** Task data follows **
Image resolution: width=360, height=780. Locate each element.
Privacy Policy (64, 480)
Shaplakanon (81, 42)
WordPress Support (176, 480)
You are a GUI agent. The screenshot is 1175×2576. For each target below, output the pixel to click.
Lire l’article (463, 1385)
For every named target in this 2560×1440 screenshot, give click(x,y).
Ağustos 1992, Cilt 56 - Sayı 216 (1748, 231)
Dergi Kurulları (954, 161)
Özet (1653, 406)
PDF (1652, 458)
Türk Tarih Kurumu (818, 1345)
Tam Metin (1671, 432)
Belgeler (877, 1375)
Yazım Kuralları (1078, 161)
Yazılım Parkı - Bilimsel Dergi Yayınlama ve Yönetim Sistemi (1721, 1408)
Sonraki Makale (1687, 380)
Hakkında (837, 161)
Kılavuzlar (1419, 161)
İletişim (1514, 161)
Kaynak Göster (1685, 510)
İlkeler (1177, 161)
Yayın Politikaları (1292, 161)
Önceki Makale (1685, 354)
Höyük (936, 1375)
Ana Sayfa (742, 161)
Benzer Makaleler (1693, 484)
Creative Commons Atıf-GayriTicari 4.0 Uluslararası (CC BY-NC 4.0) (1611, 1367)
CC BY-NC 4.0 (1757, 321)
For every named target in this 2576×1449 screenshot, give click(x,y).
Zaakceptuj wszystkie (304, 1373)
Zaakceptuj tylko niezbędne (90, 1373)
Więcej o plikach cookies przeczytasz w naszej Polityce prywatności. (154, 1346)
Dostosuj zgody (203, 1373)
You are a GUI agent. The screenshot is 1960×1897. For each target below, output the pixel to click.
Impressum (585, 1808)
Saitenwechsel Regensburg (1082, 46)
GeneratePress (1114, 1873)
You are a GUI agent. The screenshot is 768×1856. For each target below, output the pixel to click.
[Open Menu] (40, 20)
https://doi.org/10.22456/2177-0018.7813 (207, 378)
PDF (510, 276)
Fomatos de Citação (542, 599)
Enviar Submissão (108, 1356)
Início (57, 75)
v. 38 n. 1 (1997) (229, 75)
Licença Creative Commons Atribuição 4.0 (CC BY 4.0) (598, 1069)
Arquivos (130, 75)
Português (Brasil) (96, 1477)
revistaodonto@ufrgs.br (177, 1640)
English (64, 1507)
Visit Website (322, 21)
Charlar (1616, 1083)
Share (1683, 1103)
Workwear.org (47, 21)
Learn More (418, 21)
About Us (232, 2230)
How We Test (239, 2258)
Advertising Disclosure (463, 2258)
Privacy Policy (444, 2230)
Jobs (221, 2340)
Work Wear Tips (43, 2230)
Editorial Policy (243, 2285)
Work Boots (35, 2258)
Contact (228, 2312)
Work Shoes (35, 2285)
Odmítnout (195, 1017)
** End of Task data **
> **What you are asked to do**: The lines from the one with "Saitenwechsel Regensburg (1082, 46)" through the end of the data above are to be set down exactly, with both boundary lines included and no other lines.

> **Response**:
Saitenwechsel Regensburg (1082, 46)
GeneratePress (1114, 1873)
You are a GUI agent. The screenshot is 768×1856. For each target below, output the pixel to click.
[Open Menu] (40, 20)
https://doi.org/10.22456/2177-0018.7813 (207, 378)
PDF (510, 276)
Fomatos de Citação (542, 599)
Enviar Submissão (108, 1356)
Início (57, 75)
v. 38 n. 1 (1997) (229, 75)
Licença Creative Commons Atribuição 4.0 (CC BY 4.0) (598, 1069)
Arquivos (130, 75)
Português (Brasil) (96, 1477)
revistaodonto@ufrgs.br (177, 1640)
English (64, 1507)
Visit Website (322, 21)
Charlar (1616, 1083)
Share (1683, 1103)
Workwear.org (47, 21)
Learn More (418, 21)
About Us (232, 2230)
How We Test (239, 2258)
Advertising Disclosure (463, 2258)
Privacy Policy (444, 2230)
Jobs (221, 2340)
Work Wear Tips (43, 2230)
Editorial Policy (243, 2285)
Work Boots (35, 2258)
Contact (228, 2312)
Work Shoes (35, 2285)
Odmítnout (195, 1017)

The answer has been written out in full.